The president of Cop28 has been forced into a fierce defence of his views on climate science, after the Guardian revealed his comment that there was “no science out there, or no scenario out there, that says that the phase-out of fossil fuel is what’s going to achieve 1.5C”.
Sultan Al Jaber, who is also the chief executive of the United Arab Emirates’ state oil company, Adnoc, said at a hastily arranged press conference at the summit in Dubai: “I respect the science in everything I do. I have repeatedly said that it is the science that has guided the principles or strategy as Cop28 president. We have always built everything, every step of the way, on the science, on the facts.”
Al Jaber made the controversial comments in ill-tempered responses to the former UN climate envoy Mary Robinson during an online event on 21 November. During the exchange, he also said: “Show me the roadmap for a phase-out of fossil fuel that will allow for sustainable socioeconomic development, unless you want to take the world back into caves.”
At the press conference, Al Jaber said: “I have incredible respect for Mary Robinson.” He added: “I have said over and over the phase-down and the phase-out of fossil fuel is inevitable. In fact, it is essential.”
More than 100 countries already support a phase-out of “unabated” fossil fuels – those where the resultant emissions are not captured – and whether the final Cop28 agreement calls for this or uses weaker language such as “phase-down” is one of the most fiercely fought issues at the summit. The former US vice-president Al Gore said a commitment to phase out fossil fuels would be Cop28’s only measure of success.

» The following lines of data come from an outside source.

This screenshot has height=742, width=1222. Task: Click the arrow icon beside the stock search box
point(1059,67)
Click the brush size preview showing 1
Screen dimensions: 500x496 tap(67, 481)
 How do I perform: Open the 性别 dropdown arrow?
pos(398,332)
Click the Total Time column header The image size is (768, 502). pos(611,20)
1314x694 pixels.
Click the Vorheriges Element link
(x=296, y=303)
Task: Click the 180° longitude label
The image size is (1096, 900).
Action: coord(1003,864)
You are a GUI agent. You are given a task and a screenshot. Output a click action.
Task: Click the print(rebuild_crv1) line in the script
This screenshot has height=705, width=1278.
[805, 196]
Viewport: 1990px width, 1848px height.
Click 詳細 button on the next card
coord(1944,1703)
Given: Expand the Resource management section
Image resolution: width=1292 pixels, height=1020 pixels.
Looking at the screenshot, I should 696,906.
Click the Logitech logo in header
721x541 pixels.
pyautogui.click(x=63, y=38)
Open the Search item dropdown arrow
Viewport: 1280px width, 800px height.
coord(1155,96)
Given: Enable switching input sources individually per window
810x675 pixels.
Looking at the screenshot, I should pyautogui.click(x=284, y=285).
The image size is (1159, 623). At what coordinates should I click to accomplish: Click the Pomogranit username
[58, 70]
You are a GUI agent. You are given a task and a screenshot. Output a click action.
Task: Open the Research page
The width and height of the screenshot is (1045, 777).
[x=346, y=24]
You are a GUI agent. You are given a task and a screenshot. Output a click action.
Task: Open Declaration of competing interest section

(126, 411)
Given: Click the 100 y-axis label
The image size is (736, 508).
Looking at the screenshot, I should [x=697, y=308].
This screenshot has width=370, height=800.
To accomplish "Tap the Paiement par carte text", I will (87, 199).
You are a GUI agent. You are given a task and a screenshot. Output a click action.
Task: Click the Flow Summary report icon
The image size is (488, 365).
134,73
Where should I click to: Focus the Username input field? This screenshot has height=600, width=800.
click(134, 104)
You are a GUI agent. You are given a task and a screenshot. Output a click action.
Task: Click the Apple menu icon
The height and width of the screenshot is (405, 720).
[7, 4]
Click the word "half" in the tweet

Al Jaber said: “I know that there are strong views among some [countries], about the phase-down or phase-out of fossil fuels. Allow me to say this again: this is the first [Cop] presidency ever to actively call on parties to come forward with language on all fossil fuels for the negotiated text.” Cop26 in Glasgow in 2021 agreed for the first time to “phase down” coal use.
Al Jaber did not refer to the Guardian story directly, but said: “One statement taken out of context, with misrepresentation and misinterpretation, that gets maximum coverage.” The Guardian story contains the full recording of his interaction with Robinson.
“If anything, judge us on what we will deliver at the end [of Cop28],” he said.
The issue of a phase-out or phase-down is complicated by the terms not having agreed definitions and by the highly uncertain role of technologies to “abate” fossil fuel emissions, such as carbon capture and storage (CCS).
Al Jaber’s comments to Robinson prompted a strong reaction from climate scientists who had read the transcript, who described them as “incredibly concerning” and “verging on climate denial”. They also conflicted with the view of the UN secretary general, António Guterres, who told Cop28 delegates on Friday: “The science is clear: The 1.5C limit is only possible if we ultimately stop burning all fossil fuels. Not reduce, not abate. Phase out, with a clear timeframe.”
Prof Johan Rockström, the director of the Potsdam Institute of Climate Impact Research in Germany, said: “I cannot see scientifically there being any other communication than that we need to phase out fossil fuels.”
Alden Mayer, of the thinktank E3G, told the Guardian: “It was a mistake for Al Jaber to say ‘going back into caves’ – that’s an old trope of the fossil fuel industry. I bet, if he could, he would take that back.”
Earlier in the day, youth climate activists mounted a protest at Cop28. Ina-Maria Shikongo, from Namibia, said: “We are here in response to [Al Jaber’s comments] making loud and clear. There is no debate whether we need a fossil fuel phase-out to stick with the Paris agreement. The science is clear.”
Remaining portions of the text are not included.